Work instructions ▸ The output is the lines below from the one with "listopad 2022 (35, 2008)" through the one with "czerwiec 2023 (35, 1940)", both included, printed exactly and with no other line.

Items from a data source ▸
- Opening Delimiter -
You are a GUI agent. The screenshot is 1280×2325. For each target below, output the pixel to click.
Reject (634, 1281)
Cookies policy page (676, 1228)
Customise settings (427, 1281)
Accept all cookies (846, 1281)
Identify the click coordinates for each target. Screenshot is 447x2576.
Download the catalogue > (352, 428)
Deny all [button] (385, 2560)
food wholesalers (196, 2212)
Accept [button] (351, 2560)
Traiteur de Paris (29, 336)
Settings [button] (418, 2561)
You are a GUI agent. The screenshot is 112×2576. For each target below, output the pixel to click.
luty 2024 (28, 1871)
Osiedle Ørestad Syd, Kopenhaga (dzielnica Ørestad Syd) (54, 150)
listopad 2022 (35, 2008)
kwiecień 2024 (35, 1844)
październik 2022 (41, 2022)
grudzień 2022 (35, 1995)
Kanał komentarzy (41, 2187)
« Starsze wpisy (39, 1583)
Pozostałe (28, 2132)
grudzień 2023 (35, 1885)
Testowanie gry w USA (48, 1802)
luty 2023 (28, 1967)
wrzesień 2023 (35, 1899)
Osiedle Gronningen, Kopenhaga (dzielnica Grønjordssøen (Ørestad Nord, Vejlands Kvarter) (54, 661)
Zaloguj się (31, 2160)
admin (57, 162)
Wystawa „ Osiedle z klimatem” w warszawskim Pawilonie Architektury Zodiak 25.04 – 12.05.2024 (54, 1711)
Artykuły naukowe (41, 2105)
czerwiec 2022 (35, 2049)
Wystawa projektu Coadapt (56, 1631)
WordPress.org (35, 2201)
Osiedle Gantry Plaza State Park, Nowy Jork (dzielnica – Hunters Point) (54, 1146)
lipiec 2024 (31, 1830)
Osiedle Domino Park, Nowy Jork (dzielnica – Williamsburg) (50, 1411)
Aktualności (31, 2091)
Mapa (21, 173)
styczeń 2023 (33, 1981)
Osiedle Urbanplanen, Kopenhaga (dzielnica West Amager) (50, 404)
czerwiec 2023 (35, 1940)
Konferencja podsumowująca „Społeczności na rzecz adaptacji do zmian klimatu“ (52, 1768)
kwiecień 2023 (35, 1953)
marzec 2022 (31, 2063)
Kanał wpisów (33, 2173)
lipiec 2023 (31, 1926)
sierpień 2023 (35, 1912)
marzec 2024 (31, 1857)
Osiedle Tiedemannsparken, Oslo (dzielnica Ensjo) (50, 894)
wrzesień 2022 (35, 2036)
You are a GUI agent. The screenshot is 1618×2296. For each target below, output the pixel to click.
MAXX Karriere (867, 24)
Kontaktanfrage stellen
- Closing Delimiter -
Result of this exercise ▸
listopad 2022 (35, 2008)
kwiecień 2024 (35, 1844)
październik 2022 (41, 2022)
grudzień 2022 (35, 1995)
Kanał komentarzy (41, 2187)
« Starsze wpisy (39, 1583)
Pozostałe (28, 2132)
grudzień 2023 (35, 1885)
Testowanie gry w USA (48, 1802)
luty 2023 (28, 1967)
wrzesień 2023 (35, 1899)
Osiedle Gronningen, Kopenhaga (dzielnica Grønjordssøen (Ørestad Nord, Vejlands Kvarter) (54, 661)
Zaloguj się (31, 2160)
admin (57, 162)
Wystawa „ Osiedle z klimatem” w warszawskim Pawilonie Architektury Zodiak 25.04 – 12.05.2024 (54, 1711)
Artykuły naukowe (41, 2105)
czerwiec 2022 (35, 2049)
Wystawa projektu Coadapt (56, 1631)
WordPress.org (35, 2201)
Osiedle Gantry Plaza State Park, Nowy Jork (dzielnica – Hunters Point) (54, 1146)
lipiec 2024 (31, 1830)
Osiedle Domino Park, Nowy Jork (dzielnica – Williamsburg) (50, 1411)
Aktualności (31, 2091)
Mapa (21, 173)
styczeń 2023 (33, 1981)
Osiedle Urbanplanen, Kopenhaga (dzielnica West Amager) (50, 404)
czerwiec 2023 (35, 1940)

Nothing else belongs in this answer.